While some consumers have wondered why the cable companies can't absorb the increasing costs, it must be understood that these days the profit margin on video is small and shrinking. Absorbing costs will take video from barely making money to losing money, something no business should do. We must also keep in mind that cable companies have a much higher profit margin for Internet and phone service as well as Over The Top services like Video-On-Demand. But why should they use the profits from one part of their operation to support the money-losing part, particularly if the losses will do nothing but grow?

Having an insider's view of what goes on in some cable companies (no, I don't work for a cable company, but my company provides equipment and services to cable companies), a lot of them would love nothing better than to provide a la carte programming as it means they won't have to carry channels that no one watches. That leaves more spectrum available for other, more profitable (and less costly) services, like high-speed Internet.

Of course that might change if ISP's like Verizon and Comcast get their way, being able to severely limit data speeds and the amount of data customers will be allowed to use every month while at the same time jacking up the prices for service that is already overpriced. (The US has some of the lowest speed and highest priced Internet access in the world, and it seems like some providers want to make it even slower and more costly. Call it yet another example of blatant cronyism within our economy, but we won't delve into that now as that could stand as a post all by itself.)

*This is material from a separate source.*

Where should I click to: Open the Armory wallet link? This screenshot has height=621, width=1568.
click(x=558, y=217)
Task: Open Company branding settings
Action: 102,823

OK, I got a little off topic, but this issue isn't going to go away. If content providers continue jacking up costs, the number of video subscribers will continue to fall, and then the whole vicious cycle will repeat itself until the cable companies either 'pull the plug' on providing video or the content providers go broke. The present business model isn't sustainable and too many people are ignoring it. Unless something changes, everyone is going to lose.